Jennie Bosco Harper, Seentaána (~ 1860 - 1921)

Seentaána (Jennie) was a Koyukuk woman raised in the Athapaskan tradition in the Nuchelawoya [Noukelakayet] region of Alaska. In 1874, the river froze their boat into the ice and Arthur Harper, Jack McQuesten and Al Mayo were forced to spend the winter at [Noukelakayet], at the confluence of the Tanana and Yukon rivers. People came to a trading post near Noukelakayet from up and down the Yukon River, and from the Tanana and Kuskokwim river basins. Mayo and Harper enquired about eligible marriage partners and family tradition says that women were chosen who were deficient in some way. Margaret, who had inadequate sewing skills, married Al Mayo and her cousin Jennie was chosen to marry Arthur Harper because she was too tall. Jennie was fourteen and Arthur was thirty-nine in 1874. Jennie and Arthur poled up the Yukon River to the site of an old Hudson’s Bay Company post at Fort Selkirk in the summer of 1875. Over their years together, Arthur operated posts at various places along the Yukon River including Eagle; at the mouths of the Stewart, Fortymile, and Sixtymile rivers; at Fort Reliance; and at Fort Selkirk. Arthur had a reputation as a fair and reputable trader.1) At one point Jennie and Arthur joined Margaret and Al Mayo in establishing a trading post at Tanana, near the traditional trading site of Nuklukayet.2)
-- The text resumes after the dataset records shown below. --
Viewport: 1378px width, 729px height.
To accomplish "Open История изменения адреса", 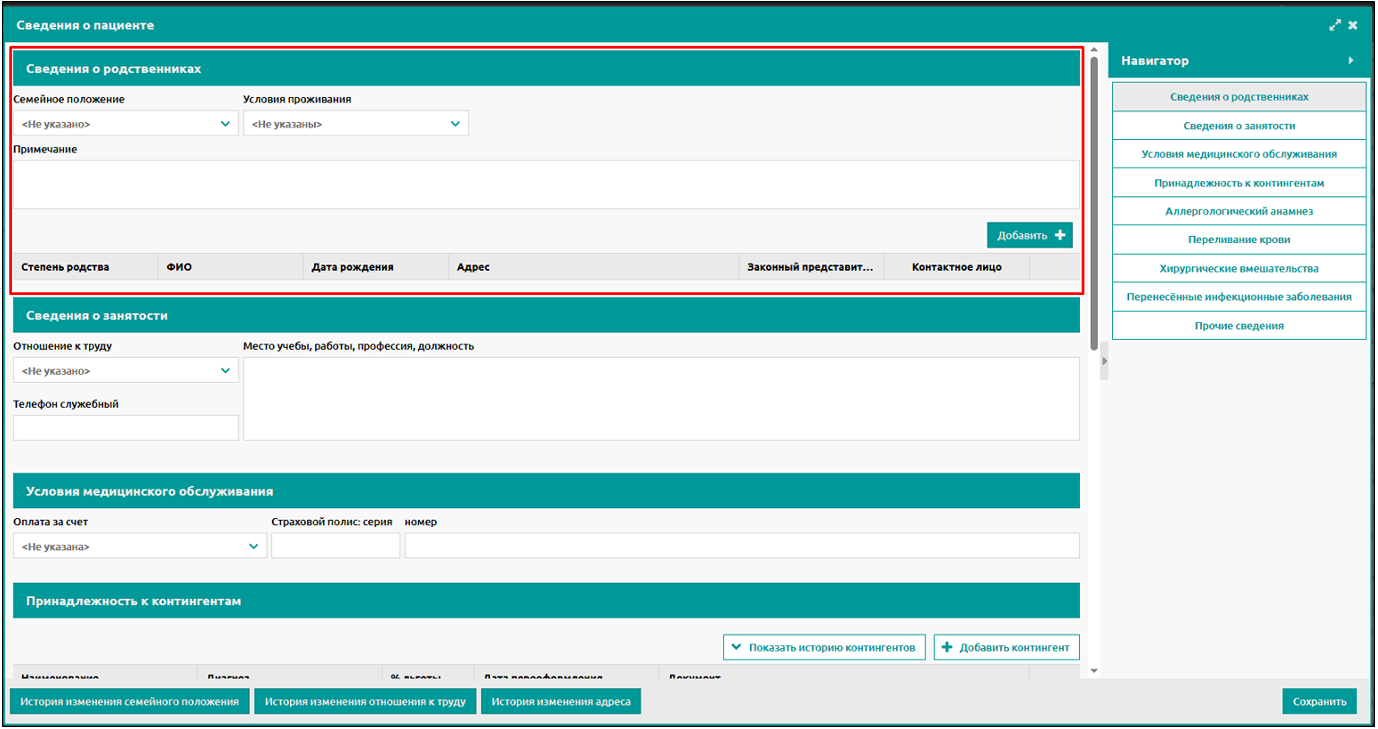I will (560, 702).
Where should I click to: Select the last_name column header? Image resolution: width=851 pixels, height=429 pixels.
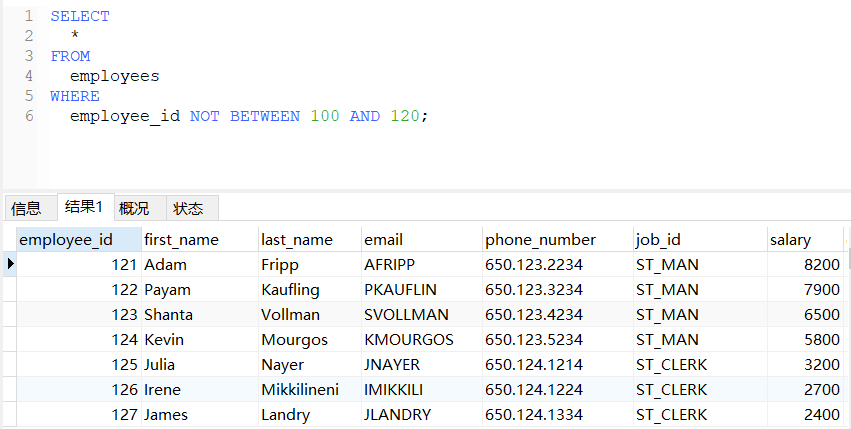click(x=297, y=240)
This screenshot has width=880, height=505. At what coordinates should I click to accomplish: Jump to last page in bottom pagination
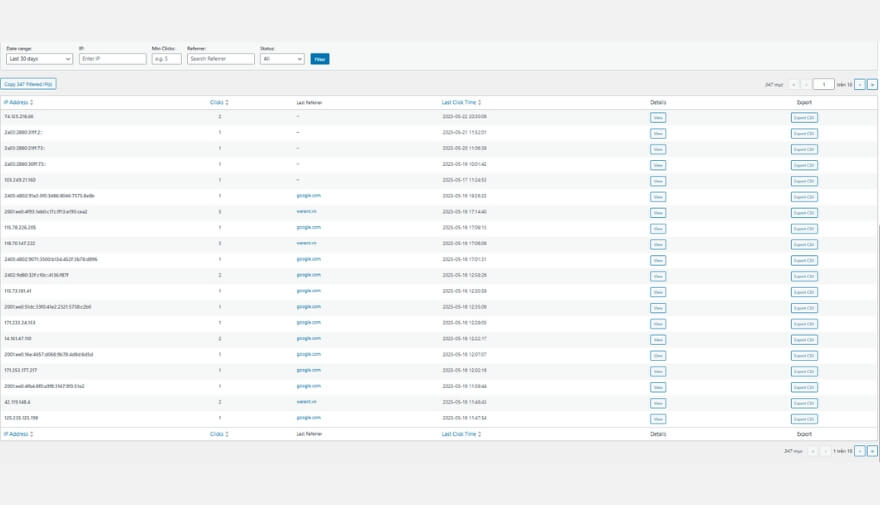(x=872, y=451)
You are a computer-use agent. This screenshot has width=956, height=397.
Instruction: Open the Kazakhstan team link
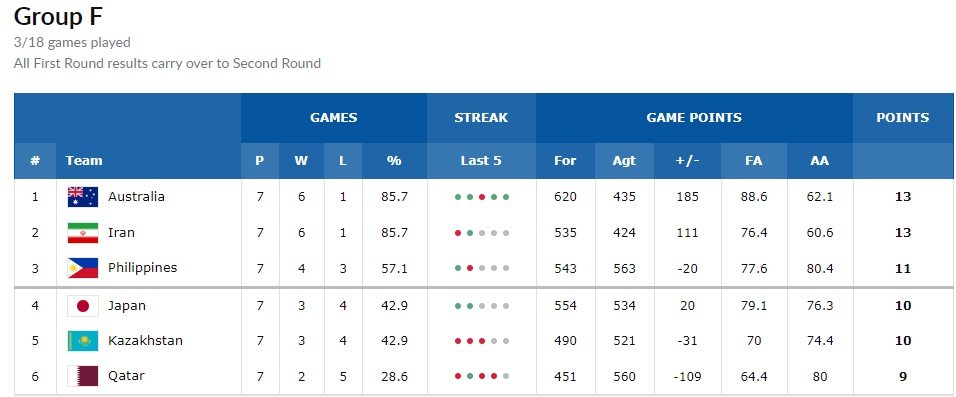[x=145, y=340]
Jennie never abandoned her native traditions and continued to speak the Koyukon language.3) Arthur was frequently absent as he roamed the country to prospect. He sent seven of their children outside to boarding school in Ross, California when they reached the ages of six or seven.4) Jennie and Arthur were separated in 1895 and Jennie moved back to Tanana with Walter, her last child, born in 1893.5) Jennie then married the chief of the tribe at Tanana.6) Jennie and Robert Alexander had two children and she returned to a traditional way of life and only spoke Athabascan in her later life. She became a respected Tanana elder and was known as a great potlatch orator. He youngest son, Walter, was a protégé, student, and camp assistant to Anglican Archdeacon Hudson Stuck.7) Her other boys came back north in the mid-1890s, when their father could no longer pay their tuition. They had no knowledge of traditional skills, and discrimination against mixed-race children left them alienated from both cultures. Her daughters, Marianne (Jessie) and Margaret, continued their studies in California and graduated from the San Francisco Teachers College before they moved back north.8)

1) , 4)
Mary F. Ehrlander, Walter Harper Alaska Native Son. University of Nebraska Press, 2017: 1-3.
2) , 5)
“Jennie Bosco Harper Alexander c. 1860 - 1921: A Return to Her Roots” in Claire Rudolf Murphy & Jane G. Haigh, Gold Rush Women. Anchorage: Alaska Northwest Books, 1997: 24-25.
3) , 7)
“Threads of Gold - Weaving Two Worlds”: www.uaf.edu/museum/exhibits/tog/weaving.html
6)
Letter from Sam Harper's son, Donald A. Harper, 20 April 2001 to Maria Van Bibber at Pelly Crossing.
8)
Mary F. Ehrlander, Walter Harper Alaska Native Son. University of Nebraska Press, 2017: 9.